Entre esthétique du choc sensoriel et quête d’éblouissement contemplatif, Claude Lévêque prolonge volontiers ses dispositifs visuels par de puissantes créations sonores. Maints textes ont souligné ses accointances avec les utopies, contestations et marginalités des milieux musicaux 80s, mais sa culture est bien plus vaste : depuis ses débuts, le spectre musical de l’artiste absorbe tout ou presque, de Mahler à Slayer.
Par ailleurs, Claude Lévêque travaille des atmosphères sonores en collaboration, entre autres, avec le musicien Gérôme Nox. Le son devient alors, comme la lumière, un outil de métamorphose de l’espace, qui intensifie les expériences visuelles, dans la douceur (le délicat ruissellement cristallin qui accompagne Mort en été, installation onirique créée pour l’Abbaye de Fontevraud en 2012) ou dans la douleur (les ondes infra-basses de Sentier lumineux, déflagration conçue pour le Lieu Unique, Nantes, en 2000).
Féru d’images spéculaires, Claude Lévêque aime truffer ses installations de fragments réfléchissants. Le concept de miroir médium, rendu populaire par des artistes comme Michelangelo Pistoletto ou Daniel Buren, bouscule le statut de ce matériau dès les années 1960 : il devient à la fois image et sujet, support et surface.
Amplificateur d’espace, le miroir agit comme puissant capteur de lumière, donc de regard : ce matériau emblématise l’intérêt de Claude Lévêque pour le domaine du spectacle, l’incidence immédiate de l’univers de la fête foraine ou du cirque, ces univers éphémères qui produisent des sensations fortes avec des moyens souvent bricolés, assez rudimentaires. Mirages modestes qui font scintiller le paysage, ces dispositifs simples fuient la sophistication, qui convient mal au langage de l’artiste, dont l’œuvre est plutôt parcourue de reflets bruts, « dominée par le métal présent sous toutes les formes – cages, barreaux, lames, pots d’échappement, jantes, conserves, tôles, rails, etc.1 », comme une mise en abîme de la complexité infinie du réel.
À Saint-Nazaire, l’exposition toute entière travaille l’écriture de la lumière, et tranche avec les récents projets de l’artiste : une intervention in situ plus expérimentale, plus radicale, et un clin d’œil au Cramps et à leur titre Human Fly, petit bijou de rock psychobilly porté par la voix syncopée et les éructations sensuelles de Lux Interior. Le premier couplet du morceau fait allusion à la vision diffractée des mouches2. C’est précisément cet œil, sa vision démultipliée à facettes panoramiques, rendue possible grâce à une multitude de capteurs de lumière, qui a intéressé l’artiste pour évoquer l’élargissement de la perception, directement en lien avec l’impact sensoriel paroxystique de son dispositif.

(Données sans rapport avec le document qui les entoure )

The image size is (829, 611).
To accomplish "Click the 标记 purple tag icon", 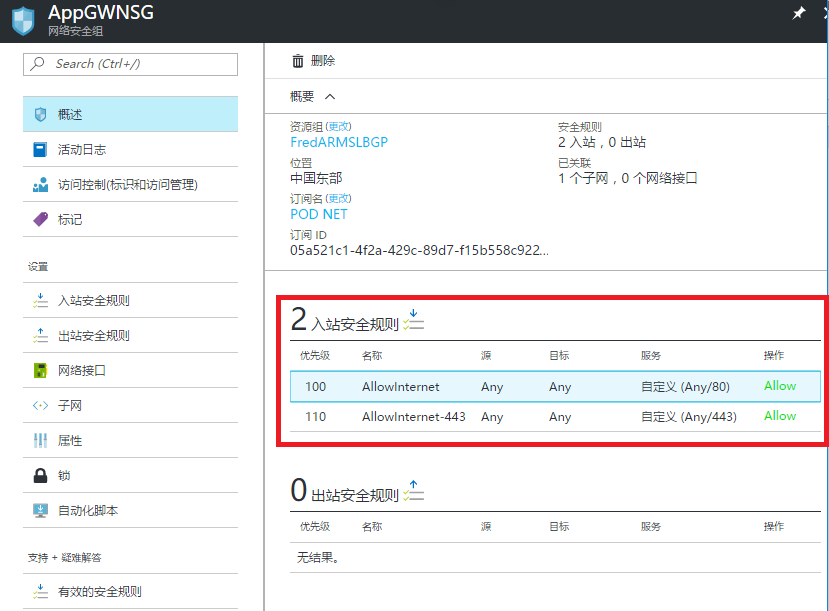I will tap(40, 219).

Dans le vaste espace traversant du LiFE, bien protégé sous les chambres d’éclatements des bombes, huit mètres de béton armé pèsent au-dessus des têtes. Là, disposés au sol, Claude Lévêque répartit sept amas stellaires, spectaculaires bouquets de tiges d’inox poli miroir, liées par des colliers de métal. Ces barres se sont stabilisées selon leur poids, pour s’auto-bloquer à leur point d’équilibre propre : à la fois similaires et tous différents, ces assemblages croisés forment des nœuds d’éclairs qui dansent sous les saccades stroboscopiques, et vacillent sous le faisceau dédoublé des projecteurs.
Pour amplifier ce trouble visuel, dégagé de l’onirisme à l’œuvre dans d’autres projets, Claude Lévêque spatialise les harmoniques intenses d’entrechocs métalliques. Cette boucle sonore tient du roller coaster bruitiste, entre le tressautement allègre et le roulement menaçant, une circulation trépidante et résonnante qui envahit tout, l’espace comme les corps des visiteurs. De cette combinaison de forces en tension, il résulte une exposition qui agit comme un piège, notion souvent développée par l’artiste. Entre voyage initiatique et embuscade, vertige cosmique et exacerbation de tous les sens, la promenade est belle, toute en secousses. À faire sur le qui-vive.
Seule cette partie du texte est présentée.